Lasso regression can be used as follows.

using Horse
x =[15.43 23.01 5.0 12.56 8.67 7.31 9.66 13.64 14.92 18.47 15.48 22.13 10.11 26.95 5.68 21.76; 70.43 58.15 37.22 56.51 57.32 40.84 57.79 56.94 63.03 65.69 62.33 64.95 57.73 66.89 46.68 61.08]
t = [170.91 160.68 129.0 159.7 155.46 140.56 153.65 159.43 164.7 169.65 160.71 173.29 159.31 171.52 138.96 165.87]
w = Linear_Regression.LR.fit(x, t)
# [144.61846209854855, 0.951158307335192, 0.0] The first element represents the intercept and the second and subsequent elements represent the coefficients of the dependent variable.
println(w)

The arguments are as follows. However, other than x and t, they are keyword arguments. The values ​​in parentheses are the default values.

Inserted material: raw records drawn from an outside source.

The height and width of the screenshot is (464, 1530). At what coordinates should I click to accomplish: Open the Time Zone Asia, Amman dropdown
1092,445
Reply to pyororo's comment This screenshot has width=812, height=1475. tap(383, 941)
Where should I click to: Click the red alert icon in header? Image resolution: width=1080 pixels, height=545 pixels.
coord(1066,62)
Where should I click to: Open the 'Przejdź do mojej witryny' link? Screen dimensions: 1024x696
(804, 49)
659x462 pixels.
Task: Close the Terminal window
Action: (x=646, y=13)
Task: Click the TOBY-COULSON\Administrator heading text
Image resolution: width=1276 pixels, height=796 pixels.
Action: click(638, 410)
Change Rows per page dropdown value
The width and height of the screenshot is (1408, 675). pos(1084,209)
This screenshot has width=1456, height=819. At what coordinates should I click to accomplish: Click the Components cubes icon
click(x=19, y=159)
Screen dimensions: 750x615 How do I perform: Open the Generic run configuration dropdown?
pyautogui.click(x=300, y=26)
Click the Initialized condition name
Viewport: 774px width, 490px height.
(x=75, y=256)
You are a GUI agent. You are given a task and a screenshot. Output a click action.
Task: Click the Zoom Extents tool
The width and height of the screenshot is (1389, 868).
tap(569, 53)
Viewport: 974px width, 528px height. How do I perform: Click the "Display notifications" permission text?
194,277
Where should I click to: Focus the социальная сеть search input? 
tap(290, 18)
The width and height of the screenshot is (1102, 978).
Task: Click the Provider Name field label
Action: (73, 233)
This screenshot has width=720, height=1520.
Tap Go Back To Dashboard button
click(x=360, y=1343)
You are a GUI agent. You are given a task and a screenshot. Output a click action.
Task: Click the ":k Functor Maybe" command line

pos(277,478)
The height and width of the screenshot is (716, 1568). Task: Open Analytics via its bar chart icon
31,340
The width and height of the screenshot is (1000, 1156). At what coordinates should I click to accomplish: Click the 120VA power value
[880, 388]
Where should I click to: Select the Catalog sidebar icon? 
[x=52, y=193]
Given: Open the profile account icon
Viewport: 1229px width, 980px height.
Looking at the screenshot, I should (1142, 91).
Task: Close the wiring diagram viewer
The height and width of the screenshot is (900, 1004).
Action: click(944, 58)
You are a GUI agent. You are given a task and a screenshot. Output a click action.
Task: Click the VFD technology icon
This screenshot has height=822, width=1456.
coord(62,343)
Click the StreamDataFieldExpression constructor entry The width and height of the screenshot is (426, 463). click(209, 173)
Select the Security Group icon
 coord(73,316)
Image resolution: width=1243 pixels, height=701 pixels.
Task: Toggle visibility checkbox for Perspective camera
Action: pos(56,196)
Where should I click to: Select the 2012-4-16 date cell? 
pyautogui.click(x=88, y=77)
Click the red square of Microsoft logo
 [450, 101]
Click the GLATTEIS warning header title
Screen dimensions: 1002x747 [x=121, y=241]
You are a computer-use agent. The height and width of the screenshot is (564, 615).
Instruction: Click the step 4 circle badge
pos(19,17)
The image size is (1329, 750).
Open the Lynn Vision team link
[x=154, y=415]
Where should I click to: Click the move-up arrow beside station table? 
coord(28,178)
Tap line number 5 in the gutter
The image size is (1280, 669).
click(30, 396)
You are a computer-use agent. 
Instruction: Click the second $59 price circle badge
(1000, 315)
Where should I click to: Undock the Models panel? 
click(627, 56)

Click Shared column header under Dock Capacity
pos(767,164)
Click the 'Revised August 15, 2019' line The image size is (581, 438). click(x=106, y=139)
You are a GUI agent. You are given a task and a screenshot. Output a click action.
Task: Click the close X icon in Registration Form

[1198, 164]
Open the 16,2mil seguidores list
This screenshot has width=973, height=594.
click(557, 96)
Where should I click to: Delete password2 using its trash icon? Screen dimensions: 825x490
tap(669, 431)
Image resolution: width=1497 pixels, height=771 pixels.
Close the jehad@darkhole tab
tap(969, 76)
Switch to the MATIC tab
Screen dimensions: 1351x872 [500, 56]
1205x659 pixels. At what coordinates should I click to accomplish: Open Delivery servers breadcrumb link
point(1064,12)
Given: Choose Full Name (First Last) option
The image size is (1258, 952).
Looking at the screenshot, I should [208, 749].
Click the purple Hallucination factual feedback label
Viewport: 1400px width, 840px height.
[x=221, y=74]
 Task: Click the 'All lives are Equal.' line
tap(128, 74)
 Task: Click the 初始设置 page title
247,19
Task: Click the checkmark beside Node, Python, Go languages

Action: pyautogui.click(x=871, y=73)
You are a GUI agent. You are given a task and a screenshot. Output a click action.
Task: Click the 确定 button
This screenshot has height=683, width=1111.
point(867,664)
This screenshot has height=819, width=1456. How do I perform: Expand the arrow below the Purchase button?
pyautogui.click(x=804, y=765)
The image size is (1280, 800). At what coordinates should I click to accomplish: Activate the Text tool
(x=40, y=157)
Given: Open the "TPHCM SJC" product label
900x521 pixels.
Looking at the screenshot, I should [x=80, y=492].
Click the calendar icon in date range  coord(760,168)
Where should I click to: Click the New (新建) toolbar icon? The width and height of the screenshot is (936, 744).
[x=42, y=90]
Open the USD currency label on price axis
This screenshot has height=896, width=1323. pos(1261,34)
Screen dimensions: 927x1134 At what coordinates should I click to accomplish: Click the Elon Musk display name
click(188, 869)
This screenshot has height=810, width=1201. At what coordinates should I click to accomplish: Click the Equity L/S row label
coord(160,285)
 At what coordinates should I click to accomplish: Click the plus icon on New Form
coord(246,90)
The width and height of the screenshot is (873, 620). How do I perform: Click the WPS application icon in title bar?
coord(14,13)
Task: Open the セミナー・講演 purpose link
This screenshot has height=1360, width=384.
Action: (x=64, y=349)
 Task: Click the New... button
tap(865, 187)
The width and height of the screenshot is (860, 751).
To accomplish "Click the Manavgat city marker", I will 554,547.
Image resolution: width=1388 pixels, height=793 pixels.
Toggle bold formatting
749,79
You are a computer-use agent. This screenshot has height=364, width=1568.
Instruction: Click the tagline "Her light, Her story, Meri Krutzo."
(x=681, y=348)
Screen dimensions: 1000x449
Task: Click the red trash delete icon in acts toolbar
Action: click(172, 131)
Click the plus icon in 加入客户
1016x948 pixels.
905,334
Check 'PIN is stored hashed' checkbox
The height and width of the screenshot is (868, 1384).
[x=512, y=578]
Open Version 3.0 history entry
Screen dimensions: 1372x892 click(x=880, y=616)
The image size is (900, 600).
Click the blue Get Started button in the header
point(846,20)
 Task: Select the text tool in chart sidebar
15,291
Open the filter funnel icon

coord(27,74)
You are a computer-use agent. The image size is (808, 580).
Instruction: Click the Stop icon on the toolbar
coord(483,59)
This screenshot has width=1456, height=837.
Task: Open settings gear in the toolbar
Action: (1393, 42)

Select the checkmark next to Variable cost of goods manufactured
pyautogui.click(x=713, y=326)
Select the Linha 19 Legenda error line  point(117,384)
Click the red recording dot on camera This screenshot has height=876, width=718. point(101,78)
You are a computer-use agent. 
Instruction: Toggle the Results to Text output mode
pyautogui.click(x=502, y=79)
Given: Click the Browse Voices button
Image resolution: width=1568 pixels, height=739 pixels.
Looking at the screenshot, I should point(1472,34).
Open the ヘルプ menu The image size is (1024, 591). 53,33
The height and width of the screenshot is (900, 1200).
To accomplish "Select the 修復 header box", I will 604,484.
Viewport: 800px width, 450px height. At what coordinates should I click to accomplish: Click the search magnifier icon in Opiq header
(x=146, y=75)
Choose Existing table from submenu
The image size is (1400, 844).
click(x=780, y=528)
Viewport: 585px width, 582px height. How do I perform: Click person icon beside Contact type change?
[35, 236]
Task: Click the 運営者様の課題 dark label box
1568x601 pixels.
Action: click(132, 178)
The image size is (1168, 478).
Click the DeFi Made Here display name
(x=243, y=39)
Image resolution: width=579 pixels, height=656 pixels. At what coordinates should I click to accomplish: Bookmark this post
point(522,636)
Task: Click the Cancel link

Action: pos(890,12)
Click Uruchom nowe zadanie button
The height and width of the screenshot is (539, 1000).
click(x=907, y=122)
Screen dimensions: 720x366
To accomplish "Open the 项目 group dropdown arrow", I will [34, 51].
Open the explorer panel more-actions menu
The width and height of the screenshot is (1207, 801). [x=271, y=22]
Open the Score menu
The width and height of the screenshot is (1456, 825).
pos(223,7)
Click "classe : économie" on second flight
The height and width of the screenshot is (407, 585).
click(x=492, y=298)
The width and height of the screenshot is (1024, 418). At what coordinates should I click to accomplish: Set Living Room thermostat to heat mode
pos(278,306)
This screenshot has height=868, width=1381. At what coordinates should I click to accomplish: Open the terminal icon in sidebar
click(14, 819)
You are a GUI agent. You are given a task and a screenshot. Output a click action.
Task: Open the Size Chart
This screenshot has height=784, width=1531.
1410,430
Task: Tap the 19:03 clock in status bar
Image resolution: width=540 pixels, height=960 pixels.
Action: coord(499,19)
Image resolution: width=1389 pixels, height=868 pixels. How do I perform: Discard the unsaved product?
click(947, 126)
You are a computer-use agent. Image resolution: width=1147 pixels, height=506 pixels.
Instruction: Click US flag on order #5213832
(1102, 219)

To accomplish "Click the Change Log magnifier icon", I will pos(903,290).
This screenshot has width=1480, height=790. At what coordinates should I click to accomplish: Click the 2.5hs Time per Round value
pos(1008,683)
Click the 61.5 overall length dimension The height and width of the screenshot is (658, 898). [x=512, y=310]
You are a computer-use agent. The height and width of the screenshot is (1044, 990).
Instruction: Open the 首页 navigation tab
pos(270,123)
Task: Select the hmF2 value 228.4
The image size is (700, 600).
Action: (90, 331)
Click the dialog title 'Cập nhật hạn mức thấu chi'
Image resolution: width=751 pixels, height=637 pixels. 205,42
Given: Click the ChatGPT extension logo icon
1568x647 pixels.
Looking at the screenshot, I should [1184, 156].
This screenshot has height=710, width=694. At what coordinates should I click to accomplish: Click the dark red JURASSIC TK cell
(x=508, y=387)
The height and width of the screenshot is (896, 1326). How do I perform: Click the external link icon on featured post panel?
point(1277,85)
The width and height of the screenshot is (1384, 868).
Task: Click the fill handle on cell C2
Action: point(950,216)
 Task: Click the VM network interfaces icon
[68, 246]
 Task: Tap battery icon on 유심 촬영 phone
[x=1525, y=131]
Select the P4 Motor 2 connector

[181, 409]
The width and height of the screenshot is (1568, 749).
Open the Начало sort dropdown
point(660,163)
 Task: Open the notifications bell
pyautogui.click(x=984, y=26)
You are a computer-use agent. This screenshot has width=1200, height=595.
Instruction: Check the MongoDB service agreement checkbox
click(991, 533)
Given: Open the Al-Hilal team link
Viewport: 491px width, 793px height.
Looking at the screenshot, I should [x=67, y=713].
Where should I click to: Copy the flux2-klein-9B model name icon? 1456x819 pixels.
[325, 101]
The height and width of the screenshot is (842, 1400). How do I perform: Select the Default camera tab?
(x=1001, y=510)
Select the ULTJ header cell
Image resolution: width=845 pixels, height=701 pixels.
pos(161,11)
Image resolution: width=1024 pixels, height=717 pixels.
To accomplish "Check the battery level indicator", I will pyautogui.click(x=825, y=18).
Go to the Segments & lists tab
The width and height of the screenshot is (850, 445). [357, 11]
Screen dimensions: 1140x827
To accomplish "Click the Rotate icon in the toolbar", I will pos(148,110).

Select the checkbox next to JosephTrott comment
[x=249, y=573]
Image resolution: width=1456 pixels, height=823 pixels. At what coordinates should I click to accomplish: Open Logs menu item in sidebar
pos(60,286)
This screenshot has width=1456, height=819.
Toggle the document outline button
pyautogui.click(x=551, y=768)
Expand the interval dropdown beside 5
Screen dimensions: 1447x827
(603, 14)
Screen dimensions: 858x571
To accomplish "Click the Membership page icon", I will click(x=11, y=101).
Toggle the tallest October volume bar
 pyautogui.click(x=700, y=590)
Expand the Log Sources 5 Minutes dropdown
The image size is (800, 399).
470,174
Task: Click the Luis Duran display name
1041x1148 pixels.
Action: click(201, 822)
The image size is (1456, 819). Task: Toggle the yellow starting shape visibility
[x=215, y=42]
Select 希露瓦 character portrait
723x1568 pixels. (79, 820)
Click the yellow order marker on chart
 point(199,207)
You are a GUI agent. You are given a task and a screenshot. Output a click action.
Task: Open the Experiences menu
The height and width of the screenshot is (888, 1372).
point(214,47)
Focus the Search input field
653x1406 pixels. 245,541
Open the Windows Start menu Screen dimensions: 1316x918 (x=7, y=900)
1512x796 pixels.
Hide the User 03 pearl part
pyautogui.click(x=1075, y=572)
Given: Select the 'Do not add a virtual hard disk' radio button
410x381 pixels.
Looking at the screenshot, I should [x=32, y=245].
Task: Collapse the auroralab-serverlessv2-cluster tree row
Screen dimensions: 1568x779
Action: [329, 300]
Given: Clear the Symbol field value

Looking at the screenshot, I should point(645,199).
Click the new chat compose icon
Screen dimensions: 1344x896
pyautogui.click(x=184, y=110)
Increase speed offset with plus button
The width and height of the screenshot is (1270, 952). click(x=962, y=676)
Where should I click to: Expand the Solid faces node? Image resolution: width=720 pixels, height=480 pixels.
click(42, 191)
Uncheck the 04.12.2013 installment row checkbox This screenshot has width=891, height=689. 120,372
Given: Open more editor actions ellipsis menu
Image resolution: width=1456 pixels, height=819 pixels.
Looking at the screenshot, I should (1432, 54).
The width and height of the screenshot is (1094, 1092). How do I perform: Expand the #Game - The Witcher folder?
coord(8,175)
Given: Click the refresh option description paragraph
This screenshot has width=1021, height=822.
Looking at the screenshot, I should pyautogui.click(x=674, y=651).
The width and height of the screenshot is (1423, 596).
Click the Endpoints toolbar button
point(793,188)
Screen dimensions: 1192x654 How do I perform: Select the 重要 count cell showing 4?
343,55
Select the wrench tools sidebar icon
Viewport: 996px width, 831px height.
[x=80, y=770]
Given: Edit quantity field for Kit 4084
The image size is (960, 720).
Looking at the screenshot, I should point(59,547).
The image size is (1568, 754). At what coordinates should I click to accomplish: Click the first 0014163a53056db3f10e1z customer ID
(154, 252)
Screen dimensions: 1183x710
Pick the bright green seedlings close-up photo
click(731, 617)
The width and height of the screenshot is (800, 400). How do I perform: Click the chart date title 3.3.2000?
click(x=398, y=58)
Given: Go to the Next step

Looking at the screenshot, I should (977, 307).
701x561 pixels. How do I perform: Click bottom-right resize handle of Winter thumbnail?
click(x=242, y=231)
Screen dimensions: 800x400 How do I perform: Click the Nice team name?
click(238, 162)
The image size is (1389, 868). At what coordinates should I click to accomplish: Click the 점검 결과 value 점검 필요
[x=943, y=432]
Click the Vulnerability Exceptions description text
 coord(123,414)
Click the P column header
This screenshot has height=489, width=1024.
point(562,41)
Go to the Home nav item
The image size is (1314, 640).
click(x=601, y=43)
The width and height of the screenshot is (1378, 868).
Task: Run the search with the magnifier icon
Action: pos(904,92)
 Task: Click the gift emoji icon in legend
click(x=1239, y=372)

  • Linear_Regression.LR.fit(x = [Dependent variable], t = [Objective variable], alpha = (0.1)[learning rate], tol = (0.0001)[The absolute value of the error to stop repeating], mi = (1000000)[Maximum number of iterations] )

The return value is of type Array, the first element represents the intercept of the model, and the second and subsequent elements represent the coefficients of the dependent variable.

Prediction using the built model can be done with the following function. However, x and w are not keyword arguments.

  • Linear_Regression.LR.predict(x = [Dependent variable], w = [Array of obtained by fitting])

The return value is of type LinearAlgebra.Adjoint.

How to use MSE(Mean Square Error)

Mean Square Error can be used as follows.

using Horse
mean = Loss_Function.MSE([1, 2, 3, 4], [1, 2, 3, 4], [1, 2])
println(mean) #4

The arguments are as follows. However, x, t, w are not keyword arguments. Loss_Function.MSE(x = [従属変数], t = [目的変数], w = [モデル]) The return value is a Float type. In addition, model w is passed so that the first element is the intercept and the second and subsequent elements are the coefficients of the dependent variable.